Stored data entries
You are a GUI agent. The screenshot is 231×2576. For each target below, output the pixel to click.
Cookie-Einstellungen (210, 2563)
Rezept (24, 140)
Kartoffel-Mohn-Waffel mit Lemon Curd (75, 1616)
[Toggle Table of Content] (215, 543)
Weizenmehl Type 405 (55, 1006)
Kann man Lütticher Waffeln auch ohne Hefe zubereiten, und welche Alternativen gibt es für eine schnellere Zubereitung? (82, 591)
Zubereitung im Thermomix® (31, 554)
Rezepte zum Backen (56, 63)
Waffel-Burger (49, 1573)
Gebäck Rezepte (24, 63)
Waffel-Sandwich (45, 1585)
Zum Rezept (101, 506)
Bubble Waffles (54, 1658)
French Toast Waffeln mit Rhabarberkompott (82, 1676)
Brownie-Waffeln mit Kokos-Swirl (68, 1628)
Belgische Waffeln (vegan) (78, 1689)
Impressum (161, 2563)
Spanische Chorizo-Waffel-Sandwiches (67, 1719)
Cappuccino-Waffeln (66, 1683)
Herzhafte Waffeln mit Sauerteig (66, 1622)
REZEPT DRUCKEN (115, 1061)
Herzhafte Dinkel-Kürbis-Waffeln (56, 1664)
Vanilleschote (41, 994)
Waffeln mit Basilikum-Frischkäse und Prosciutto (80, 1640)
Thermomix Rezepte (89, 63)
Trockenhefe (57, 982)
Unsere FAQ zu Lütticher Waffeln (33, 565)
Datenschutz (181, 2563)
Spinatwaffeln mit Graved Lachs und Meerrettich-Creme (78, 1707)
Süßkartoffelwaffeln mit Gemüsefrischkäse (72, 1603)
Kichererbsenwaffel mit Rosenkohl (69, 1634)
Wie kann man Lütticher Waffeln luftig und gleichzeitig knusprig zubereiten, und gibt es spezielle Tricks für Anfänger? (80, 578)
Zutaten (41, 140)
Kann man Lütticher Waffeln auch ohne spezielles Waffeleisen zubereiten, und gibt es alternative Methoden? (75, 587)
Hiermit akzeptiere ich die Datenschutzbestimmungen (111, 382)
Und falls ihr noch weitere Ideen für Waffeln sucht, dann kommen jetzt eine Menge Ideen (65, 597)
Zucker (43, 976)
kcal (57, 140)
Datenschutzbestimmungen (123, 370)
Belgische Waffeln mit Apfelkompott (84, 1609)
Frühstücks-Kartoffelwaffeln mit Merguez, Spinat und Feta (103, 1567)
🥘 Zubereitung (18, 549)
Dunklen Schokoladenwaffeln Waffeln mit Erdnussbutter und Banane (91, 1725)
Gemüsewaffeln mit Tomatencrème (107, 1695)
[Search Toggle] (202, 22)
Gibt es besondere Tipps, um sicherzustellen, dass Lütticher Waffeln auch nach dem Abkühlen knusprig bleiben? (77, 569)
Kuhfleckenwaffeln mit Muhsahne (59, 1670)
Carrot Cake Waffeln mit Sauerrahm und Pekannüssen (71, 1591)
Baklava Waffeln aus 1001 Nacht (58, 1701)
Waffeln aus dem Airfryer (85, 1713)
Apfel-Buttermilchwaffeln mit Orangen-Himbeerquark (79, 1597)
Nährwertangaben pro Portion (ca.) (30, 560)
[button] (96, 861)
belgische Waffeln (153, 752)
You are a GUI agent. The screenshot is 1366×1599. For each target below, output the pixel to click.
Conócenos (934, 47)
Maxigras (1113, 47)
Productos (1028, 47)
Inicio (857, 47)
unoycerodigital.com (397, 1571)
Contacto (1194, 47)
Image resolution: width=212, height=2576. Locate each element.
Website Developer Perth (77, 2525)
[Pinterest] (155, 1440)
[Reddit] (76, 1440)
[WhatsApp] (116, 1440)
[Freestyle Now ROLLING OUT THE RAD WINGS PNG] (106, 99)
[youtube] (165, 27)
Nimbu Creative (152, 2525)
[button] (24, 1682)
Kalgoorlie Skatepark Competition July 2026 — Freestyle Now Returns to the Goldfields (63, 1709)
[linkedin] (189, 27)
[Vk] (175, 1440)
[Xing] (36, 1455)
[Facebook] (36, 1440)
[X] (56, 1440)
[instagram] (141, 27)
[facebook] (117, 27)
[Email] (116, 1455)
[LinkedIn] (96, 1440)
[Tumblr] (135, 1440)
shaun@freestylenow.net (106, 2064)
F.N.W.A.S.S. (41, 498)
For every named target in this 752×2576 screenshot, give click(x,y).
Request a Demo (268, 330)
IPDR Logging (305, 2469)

## PROBLEM REQUIREMENTS
Write out word for word only the lines from the start of the entries down to the line with "Waffeln mit Basilikum-Frischkäse", please, including both ends.

## TASK ANSWER
You are a GUI agent. The screenshot is 231×2576. For each target below, output the pixel to click.
Cookie-Einstellungen (210, 2563)
Rezept (24, 140)
Kartoffel-Mohn-Waffel mit Lemon Curd (75, 1616)
[Toggle Table of Content] (215, 543)
Weizenmehl Type 405 (55, 1006)
Kann man Lütticher Waffeln auch ohne Hefe zubereiten, und welche Alternativen gibt es für eine schnellere Zubereitung? (82, 591)
Zubereitung im Thermomix® (31, 554)
Rezepte zum Backen (56, 63)
Waffel-Burger (49, 1573)
Gebäck Rezepte (24, 63)
Waffel-Sandwich (45, 1585)
Zum Rezept (101, 506)
Bubble Waffles (54, 1658)
French Toast Waffeln mit Rhabarberkompott (82, 1676)
Brownie-Waffeln mit Kokos-Swirl (68, 1628)
Belgische Waffeln (vegan) (78, 1689)
Impressum (161, 2563)
Spanische Chorizo-Waffel-Sandwiches (67, 1719)
Cappuccino-Waffeln (66, 1683)
Herzhafte Waffeln mit Sauerteig (66, 1622)
REZEPT DRUCKEN (115, 1061)
Herzhafte Dinkel-Kürbis-Waffeln (56, 1664)
Vanilleschote (41, 994)
Waffeln mit Basilikum-Frischkäse und Prosciutto (80, 1640)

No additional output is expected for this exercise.